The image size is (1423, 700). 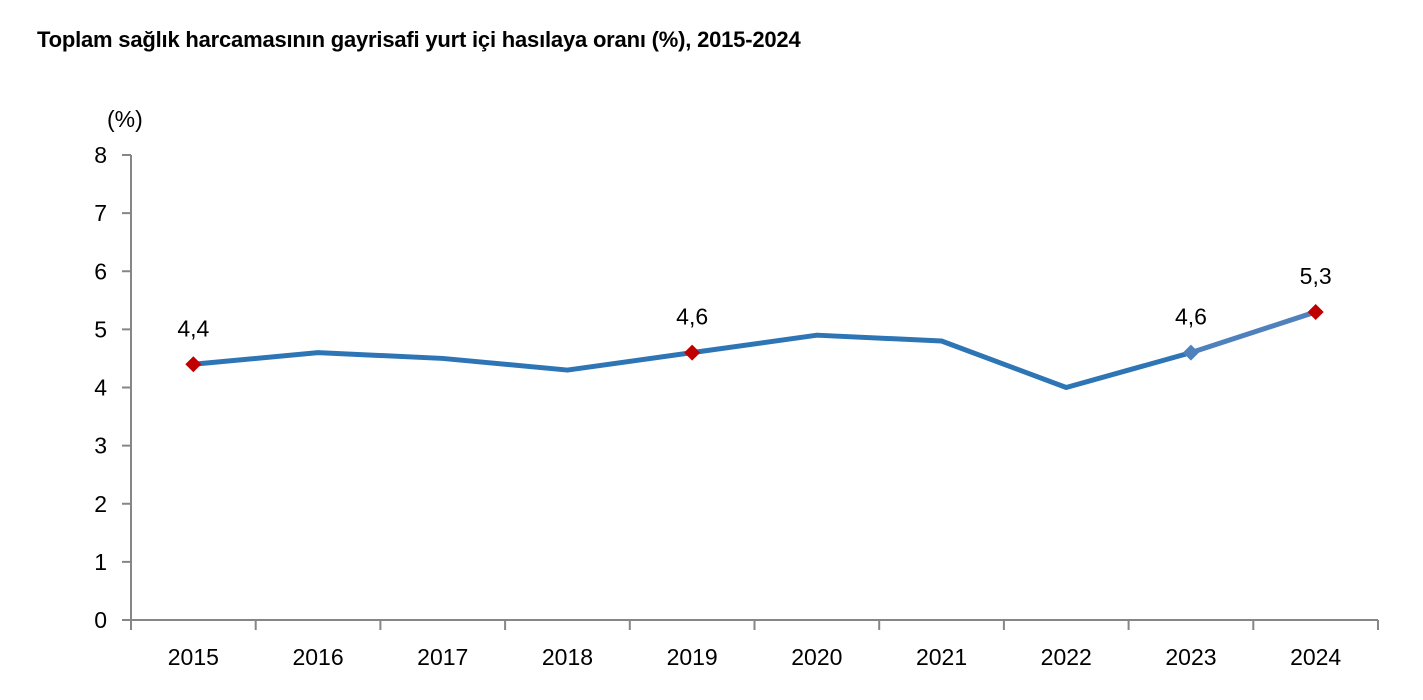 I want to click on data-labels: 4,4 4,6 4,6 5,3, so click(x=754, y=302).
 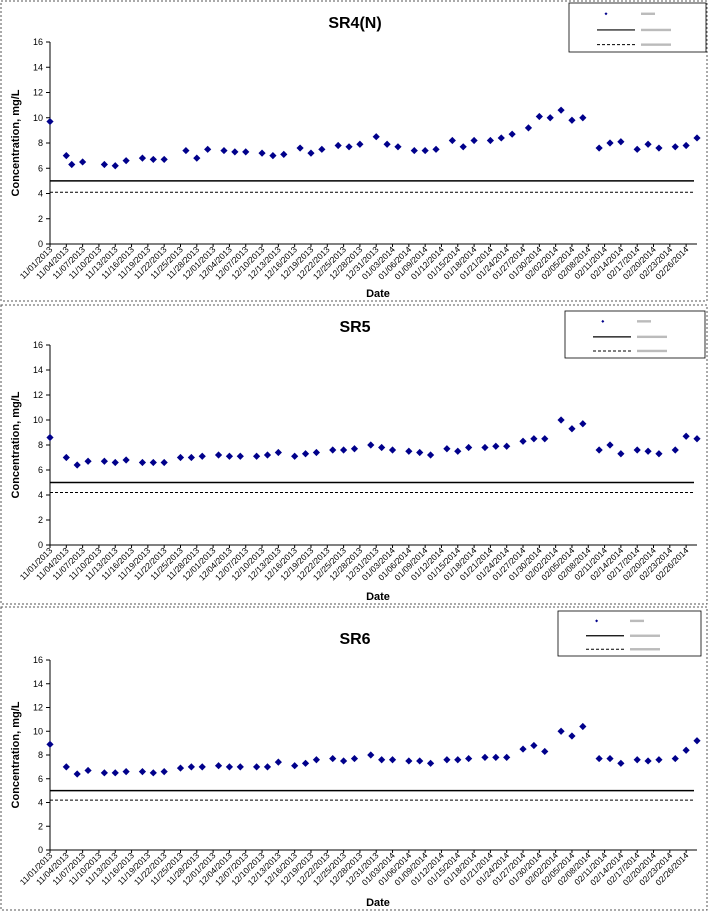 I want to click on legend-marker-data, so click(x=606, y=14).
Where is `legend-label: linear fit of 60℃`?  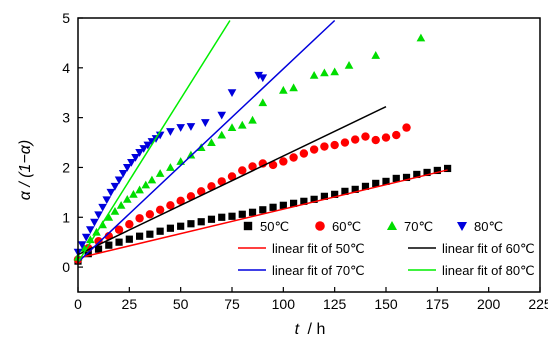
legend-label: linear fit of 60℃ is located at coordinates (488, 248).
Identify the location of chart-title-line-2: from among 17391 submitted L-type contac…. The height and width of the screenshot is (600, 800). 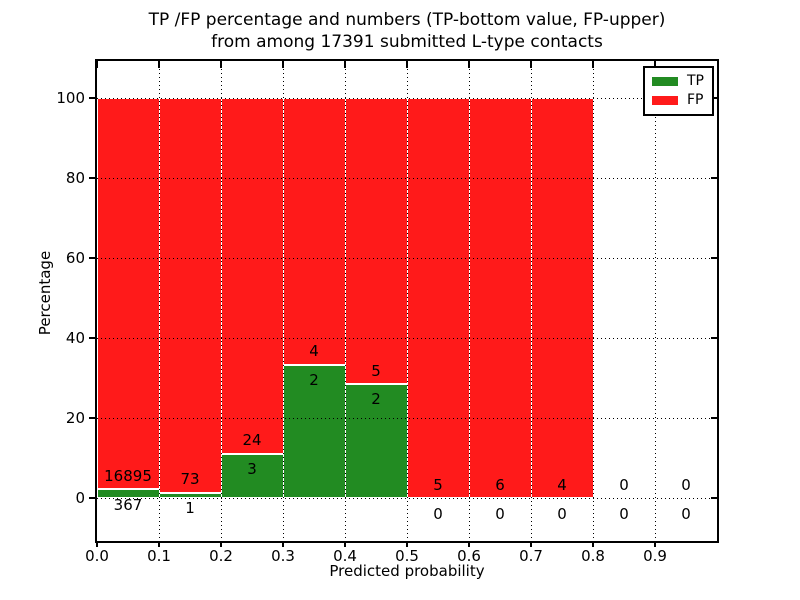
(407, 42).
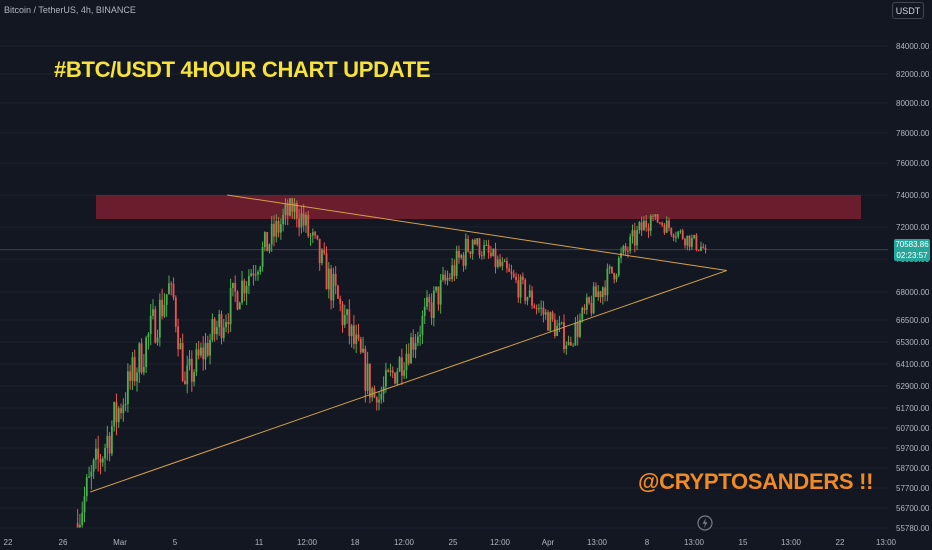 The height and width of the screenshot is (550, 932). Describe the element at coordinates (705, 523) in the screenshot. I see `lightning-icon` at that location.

☆ ☆ ☆ ☆ ☆ ☆ ☆

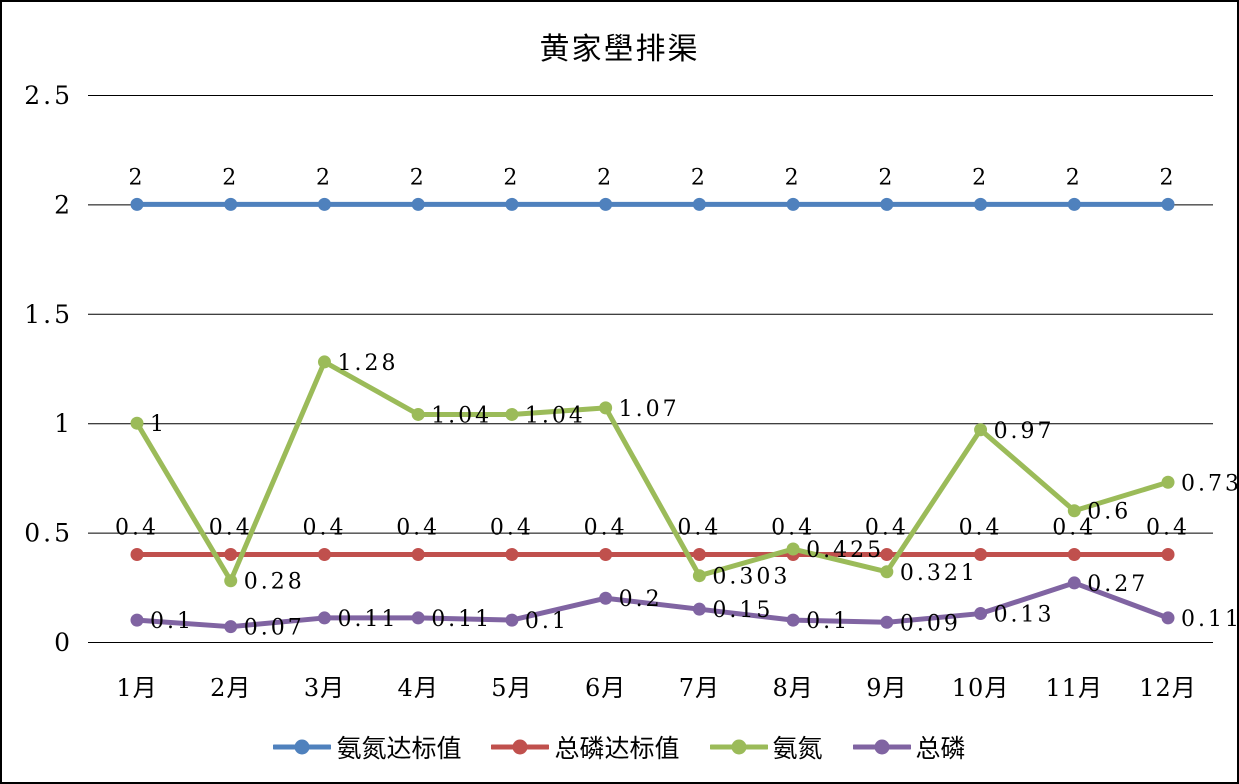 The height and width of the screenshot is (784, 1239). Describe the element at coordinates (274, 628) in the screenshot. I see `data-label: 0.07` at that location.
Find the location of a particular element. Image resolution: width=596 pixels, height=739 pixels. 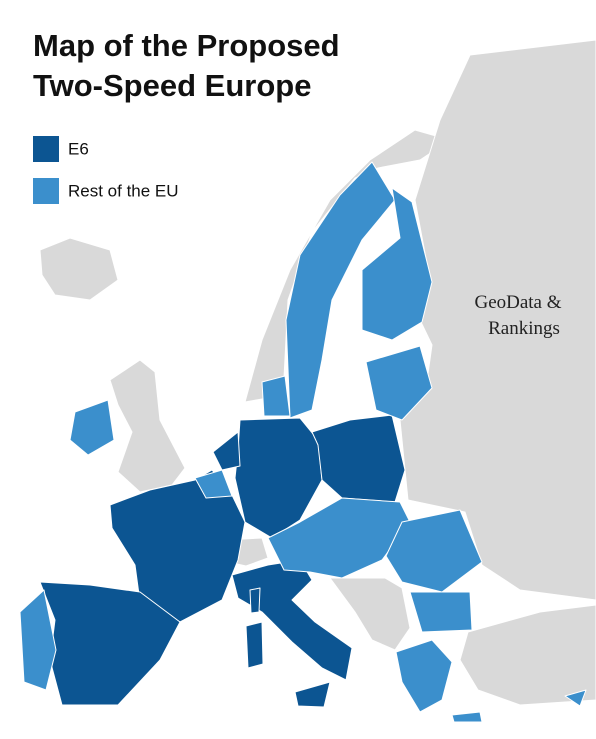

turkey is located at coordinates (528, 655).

☆ ☆ ☆ ☆ ☆ ☆ ☆

WHAT YOU NEED TO DO -
Put the lines from the one containing "The height and width of the screenshot is (784, 1239)." through the one containing "turkey is located at coordinates (528, 655).", both included, into a Markdown table with the columns Row and Item line. Skip blank lines and leave the pictures out.

RESULT OF THE EXERCISE -
| Row | Item line |
|---|---|
| 1 |  The height and width of the screenshot is (784, 1239). Describe the element at coordinates (274, 628) in the screenshot. I see `data-label: 0.07` at that location. |
| 2 | Find the location of a particular element. Image resolution: width=596 pixels, height=739 pixels.  |
| 3 | turkey is located at coordinates (528, 655). |